De liberis recte instituendis, liber.
(Colophon:) Venice, Giovanni Antonio Nicolini da Sabbio & fratres for Melchiorre Sessa, July 1533. Small 8vo (15 x 10 cm). With Sessa's woodcut device of a cat with a mouse on the title-page. Modern overlapping vellum. 52, [1 blank] ll.
€ 6,500
Early Venice edition of one of the great pedagogical works of the Renaissance, ranking with Vives' De Disciplinis and Wimpfeling's Adolescentia. The book is dedicated to Guillaume du Bellay, the celebrated humanist and diplomat in the service of the French king François I. Jacopo Sadoleto (1477-1547), modest and moderate of character, was a model of the Italian Renaissance-men of letters, raised on classical values, but polished by a sensitive Catholicism. After Luther had posted up his theses at Wittenberg, Sadoleto wrote on request of Pope Leo X to Erasmus to persuade him not to join Luther, which was the beginning of a lifelong correspondence between these two great men. When positions at Rome hardened, Sadoleto withdrew discouraged to his bishopric at Carpentras, where he devoted his energies to a just administration, to the promotion of education, and to his writings.

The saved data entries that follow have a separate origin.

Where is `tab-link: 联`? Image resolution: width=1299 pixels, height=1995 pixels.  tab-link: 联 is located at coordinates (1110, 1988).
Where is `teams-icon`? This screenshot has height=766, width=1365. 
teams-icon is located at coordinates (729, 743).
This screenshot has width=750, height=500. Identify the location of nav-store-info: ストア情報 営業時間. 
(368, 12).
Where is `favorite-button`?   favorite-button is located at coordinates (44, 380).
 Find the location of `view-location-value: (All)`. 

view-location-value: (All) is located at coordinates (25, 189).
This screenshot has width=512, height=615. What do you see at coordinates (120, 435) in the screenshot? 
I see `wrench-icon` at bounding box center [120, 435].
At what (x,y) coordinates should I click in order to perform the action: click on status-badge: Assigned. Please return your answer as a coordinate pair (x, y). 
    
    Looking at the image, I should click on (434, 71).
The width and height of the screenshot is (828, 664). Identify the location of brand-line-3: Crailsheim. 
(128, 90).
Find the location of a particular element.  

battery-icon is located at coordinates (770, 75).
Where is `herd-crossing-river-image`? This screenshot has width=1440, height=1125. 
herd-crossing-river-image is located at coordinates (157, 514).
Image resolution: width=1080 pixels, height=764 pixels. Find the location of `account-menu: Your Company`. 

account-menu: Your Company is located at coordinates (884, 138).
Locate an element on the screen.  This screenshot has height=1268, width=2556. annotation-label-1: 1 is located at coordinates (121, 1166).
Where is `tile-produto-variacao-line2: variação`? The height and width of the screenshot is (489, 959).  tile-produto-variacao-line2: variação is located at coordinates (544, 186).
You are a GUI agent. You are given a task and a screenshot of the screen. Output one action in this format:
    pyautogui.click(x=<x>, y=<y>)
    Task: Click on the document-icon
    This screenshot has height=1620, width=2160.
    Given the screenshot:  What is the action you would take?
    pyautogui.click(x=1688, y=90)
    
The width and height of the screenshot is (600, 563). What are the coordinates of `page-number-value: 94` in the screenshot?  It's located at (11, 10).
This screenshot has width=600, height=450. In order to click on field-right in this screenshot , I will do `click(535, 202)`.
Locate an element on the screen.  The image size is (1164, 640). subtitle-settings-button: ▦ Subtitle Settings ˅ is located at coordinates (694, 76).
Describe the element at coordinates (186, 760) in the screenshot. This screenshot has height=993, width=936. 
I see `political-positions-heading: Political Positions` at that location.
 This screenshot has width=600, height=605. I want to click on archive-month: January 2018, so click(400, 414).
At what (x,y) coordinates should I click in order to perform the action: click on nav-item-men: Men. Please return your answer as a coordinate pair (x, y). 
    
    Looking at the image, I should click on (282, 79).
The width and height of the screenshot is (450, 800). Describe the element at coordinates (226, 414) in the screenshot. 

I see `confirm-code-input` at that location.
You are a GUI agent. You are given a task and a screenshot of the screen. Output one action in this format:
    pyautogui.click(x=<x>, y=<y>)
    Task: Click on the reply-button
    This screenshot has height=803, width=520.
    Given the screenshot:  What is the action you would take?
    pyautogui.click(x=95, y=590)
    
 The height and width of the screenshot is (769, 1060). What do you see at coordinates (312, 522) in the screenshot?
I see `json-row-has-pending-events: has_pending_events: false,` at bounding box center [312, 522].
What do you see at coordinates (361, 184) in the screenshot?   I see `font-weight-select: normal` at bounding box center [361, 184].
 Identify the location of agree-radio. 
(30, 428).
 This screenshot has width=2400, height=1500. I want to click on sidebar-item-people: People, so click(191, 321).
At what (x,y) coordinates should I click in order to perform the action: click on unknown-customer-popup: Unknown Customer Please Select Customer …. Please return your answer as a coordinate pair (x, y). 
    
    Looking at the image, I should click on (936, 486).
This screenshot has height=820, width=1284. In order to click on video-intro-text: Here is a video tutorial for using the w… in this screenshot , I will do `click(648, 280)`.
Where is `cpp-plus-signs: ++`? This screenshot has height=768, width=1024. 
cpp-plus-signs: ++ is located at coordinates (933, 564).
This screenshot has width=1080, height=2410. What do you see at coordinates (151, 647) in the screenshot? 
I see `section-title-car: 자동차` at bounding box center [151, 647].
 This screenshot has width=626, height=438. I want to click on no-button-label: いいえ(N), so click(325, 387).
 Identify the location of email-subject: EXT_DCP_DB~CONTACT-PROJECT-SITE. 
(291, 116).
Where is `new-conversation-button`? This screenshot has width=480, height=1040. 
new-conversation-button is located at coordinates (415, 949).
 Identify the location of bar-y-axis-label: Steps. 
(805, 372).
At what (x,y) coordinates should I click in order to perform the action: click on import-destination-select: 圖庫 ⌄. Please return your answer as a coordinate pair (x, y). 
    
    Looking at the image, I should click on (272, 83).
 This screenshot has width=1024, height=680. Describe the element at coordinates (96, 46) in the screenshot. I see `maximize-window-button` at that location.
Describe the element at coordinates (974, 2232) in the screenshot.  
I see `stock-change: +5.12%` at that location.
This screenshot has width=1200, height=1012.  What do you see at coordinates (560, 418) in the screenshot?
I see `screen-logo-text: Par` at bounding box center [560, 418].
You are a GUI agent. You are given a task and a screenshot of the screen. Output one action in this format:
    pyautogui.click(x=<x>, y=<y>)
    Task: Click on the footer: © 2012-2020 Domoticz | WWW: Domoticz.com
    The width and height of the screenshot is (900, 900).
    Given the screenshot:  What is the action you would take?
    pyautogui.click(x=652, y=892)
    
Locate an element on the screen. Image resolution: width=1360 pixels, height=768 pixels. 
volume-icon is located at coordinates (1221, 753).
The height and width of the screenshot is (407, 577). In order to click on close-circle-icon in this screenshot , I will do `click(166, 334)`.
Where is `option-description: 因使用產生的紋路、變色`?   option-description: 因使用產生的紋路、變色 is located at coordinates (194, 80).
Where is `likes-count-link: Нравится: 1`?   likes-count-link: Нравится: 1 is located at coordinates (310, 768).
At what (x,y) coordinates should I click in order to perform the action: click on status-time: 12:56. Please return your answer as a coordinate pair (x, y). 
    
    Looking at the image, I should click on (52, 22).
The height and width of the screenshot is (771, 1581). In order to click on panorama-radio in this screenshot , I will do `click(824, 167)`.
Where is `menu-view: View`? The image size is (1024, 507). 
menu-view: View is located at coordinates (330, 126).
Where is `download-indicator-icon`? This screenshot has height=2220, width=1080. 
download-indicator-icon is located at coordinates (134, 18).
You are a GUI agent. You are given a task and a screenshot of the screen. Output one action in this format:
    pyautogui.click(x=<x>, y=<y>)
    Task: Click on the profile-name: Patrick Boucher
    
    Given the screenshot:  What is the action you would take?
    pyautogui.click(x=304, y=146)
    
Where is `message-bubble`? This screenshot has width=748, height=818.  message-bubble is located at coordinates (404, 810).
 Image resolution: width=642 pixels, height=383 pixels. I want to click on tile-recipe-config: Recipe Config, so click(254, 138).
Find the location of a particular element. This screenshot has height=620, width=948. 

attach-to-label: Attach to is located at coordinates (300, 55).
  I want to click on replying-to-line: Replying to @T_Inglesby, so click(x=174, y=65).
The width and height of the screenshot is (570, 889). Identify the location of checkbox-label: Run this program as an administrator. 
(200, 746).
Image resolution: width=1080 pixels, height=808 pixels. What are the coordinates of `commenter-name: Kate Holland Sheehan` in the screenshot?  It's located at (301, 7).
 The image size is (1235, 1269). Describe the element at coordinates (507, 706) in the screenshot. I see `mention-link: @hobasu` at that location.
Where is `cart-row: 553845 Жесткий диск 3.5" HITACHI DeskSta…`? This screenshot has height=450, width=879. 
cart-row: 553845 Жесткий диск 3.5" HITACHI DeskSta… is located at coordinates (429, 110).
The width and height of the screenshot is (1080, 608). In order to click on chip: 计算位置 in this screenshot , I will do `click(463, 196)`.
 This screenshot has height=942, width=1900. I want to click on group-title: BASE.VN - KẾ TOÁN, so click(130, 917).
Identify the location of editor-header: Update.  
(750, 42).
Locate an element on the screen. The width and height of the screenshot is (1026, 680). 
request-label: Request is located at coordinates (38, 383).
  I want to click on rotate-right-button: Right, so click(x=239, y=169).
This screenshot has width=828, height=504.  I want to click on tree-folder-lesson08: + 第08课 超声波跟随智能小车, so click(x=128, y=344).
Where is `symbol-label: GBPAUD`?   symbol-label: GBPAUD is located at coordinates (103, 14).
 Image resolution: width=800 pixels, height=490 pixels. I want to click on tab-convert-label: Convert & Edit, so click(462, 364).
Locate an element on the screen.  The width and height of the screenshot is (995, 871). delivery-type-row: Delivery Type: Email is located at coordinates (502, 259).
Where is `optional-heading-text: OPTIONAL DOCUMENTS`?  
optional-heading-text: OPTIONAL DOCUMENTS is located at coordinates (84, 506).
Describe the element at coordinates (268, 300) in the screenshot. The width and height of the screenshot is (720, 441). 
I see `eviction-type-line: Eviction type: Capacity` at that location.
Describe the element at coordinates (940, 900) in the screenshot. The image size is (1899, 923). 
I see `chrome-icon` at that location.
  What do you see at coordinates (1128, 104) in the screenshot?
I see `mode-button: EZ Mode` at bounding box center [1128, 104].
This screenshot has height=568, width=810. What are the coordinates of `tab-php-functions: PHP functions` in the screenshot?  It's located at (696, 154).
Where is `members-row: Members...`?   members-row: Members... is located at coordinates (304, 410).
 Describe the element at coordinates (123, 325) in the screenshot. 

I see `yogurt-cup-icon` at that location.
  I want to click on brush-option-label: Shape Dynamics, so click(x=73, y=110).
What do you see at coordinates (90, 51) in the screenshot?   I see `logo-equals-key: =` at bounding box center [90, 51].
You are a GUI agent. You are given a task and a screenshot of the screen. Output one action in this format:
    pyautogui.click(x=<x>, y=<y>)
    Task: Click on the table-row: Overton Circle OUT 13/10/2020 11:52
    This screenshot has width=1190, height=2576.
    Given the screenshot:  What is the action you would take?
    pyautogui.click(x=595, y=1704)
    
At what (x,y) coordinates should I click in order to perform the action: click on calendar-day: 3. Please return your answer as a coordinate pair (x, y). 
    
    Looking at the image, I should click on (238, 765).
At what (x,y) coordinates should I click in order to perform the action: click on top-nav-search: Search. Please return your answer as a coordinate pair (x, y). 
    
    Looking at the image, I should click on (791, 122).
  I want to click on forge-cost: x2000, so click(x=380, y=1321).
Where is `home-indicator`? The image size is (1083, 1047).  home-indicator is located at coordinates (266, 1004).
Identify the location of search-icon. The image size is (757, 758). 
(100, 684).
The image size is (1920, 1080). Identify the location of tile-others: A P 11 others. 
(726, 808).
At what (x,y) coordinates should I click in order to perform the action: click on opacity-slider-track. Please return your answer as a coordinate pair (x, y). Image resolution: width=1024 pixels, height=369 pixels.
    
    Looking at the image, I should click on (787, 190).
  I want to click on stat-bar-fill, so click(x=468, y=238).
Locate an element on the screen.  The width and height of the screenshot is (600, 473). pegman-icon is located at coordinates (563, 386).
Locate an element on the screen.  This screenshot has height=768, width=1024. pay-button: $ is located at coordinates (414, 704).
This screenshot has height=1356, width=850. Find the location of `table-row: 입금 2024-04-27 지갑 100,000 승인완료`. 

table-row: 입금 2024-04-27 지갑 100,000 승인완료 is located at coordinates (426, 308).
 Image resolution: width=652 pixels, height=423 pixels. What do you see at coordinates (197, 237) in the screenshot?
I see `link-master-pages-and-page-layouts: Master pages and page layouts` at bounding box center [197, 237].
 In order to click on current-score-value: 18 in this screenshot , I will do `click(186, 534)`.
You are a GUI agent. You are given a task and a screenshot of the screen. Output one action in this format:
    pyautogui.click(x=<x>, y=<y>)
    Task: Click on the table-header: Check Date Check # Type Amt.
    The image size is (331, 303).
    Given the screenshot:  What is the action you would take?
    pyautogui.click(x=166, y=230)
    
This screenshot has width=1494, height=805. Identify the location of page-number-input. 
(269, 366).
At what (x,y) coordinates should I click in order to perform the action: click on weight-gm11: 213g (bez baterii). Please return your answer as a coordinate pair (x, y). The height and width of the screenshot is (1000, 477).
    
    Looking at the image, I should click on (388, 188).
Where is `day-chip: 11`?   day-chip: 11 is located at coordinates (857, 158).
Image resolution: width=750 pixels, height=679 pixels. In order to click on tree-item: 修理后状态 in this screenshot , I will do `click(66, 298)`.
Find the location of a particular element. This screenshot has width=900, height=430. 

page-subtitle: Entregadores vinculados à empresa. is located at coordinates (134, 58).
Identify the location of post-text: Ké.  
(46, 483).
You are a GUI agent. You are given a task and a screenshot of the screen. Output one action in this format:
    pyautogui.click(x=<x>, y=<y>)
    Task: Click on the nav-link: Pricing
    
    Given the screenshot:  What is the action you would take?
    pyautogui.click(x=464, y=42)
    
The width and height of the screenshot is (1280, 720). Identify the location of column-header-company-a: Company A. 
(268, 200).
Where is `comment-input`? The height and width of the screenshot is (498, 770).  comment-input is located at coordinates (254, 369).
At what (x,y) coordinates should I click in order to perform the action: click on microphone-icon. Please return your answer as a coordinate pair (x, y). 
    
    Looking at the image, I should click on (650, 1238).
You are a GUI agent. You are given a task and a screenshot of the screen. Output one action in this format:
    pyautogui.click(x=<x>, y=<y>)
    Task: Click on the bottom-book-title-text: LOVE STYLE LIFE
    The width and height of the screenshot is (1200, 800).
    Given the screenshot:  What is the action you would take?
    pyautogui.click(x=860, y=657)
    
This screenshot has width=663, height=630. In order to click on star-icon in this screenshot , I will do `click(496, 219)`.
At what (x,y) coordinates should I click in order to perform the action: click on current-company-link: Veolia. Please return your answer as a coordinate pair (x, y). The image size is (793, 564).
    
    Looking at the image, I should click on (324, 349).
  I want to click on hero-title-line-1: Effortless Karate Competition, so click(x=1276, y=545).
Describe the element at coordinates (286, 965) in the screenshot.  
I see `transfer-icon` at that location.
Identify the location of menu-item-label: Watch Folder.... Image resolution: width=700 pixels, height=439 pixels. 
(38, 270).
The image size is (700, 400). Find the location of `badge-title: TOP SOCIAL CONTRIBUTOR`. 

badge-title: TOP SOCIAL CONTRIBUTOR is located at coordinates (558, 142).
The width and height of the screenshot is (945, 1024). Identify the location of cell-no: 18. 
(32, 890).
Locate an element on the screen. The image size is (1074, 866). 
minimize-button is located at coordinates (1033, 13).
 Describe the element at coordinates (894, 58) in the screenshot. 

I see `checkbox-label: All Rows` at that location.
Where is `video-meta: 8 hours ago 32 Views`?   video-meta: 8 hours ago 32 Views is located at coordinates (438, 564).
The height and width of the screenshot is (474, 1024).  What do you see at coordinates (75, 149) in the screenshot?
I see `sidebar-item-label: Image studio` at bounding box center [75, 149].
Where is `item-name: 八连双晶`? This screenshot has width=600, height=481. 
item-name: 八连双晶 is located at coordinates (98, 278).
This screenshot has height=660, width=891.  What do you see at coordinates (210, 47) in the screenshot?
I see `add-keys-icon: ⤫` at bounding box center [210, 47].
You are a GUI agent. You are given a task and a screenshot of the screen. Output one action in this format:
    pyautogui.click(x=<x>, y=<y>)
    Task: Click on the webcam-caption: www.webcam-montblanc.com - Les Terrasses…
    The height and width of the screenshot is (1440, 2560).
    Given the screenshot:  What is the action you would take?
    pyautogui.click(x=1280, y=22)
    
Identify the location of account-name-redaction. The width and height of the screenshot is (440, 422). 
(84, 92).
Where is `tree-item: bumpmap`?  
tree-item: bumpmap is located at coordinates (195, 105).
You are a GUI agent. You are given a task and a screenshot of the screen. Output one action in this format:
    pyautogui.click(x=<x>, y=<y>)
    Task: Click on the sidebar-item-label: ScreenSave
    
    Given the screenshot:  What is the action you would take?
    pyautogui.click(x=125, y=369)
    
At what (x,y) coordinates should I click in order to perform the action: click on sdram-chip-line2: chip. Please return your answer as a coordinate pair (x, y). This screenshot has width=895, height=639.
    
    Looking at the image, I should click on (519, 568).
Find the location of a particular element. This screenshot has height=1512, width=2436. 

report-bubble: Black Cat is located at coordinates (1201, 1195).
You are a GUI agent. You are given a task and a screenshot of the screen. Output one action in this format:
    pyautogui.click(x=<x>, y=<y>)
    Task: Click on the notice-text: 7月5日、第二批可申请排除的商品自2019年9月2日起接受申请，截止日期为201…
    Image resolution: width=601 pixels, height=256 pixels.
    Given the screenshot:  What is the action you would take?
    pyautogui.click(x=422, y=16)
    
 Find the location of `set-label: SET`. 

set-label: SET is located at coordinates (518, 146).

In 1530 or 1531, Sadoleto published the present dialogue on liberal education. It is primarily a discourse on curriculum, rather than a manual for teachers, and shows no evidence of borrowing from Erasmus, whose De pueris instituendis had been published just a year before, in 1529. Although both, Sadoleto and Erasmus, adhered to the Petrarchan emphasis on tutored virtue, conceiving of education as a precondition of a moral life, Erasmus was far more explicit in his accent on religious instruction. Sadoleto at the other hand first set forth the separate functions of each learned discipline in long and digressive detail, and only then he goes on to say that the sum of all those studies - from grammar to music - is their fusion in philosophy, that is in the perception of essences and immutable things. Philosophy then marks the point, according to Sadoleto, at which knowledge generates virtue and harmonises desire with reason. This was of course much more a Platonic than a Christian point of view, but Sadoleto's dialogue was essential a humanist defence of the liberal arts, arising from his concern for the future of sound learning in Italy.
With some worm holes in the blank outer margins of the title-page and first text leaf, without affecting the text, some slight, mainly marginal, foxing. Otherwise in good condition. Buisson, p. 579; STC Italian p. 597; USTC 854175 (23 copies); cf. Adams S-54 & 55 (Lyon and Paris eds. of 1533 and 1535); not in Machiels; for Sadoleto: Douglas, Jac. Sadoleto, Humanist and Reformer.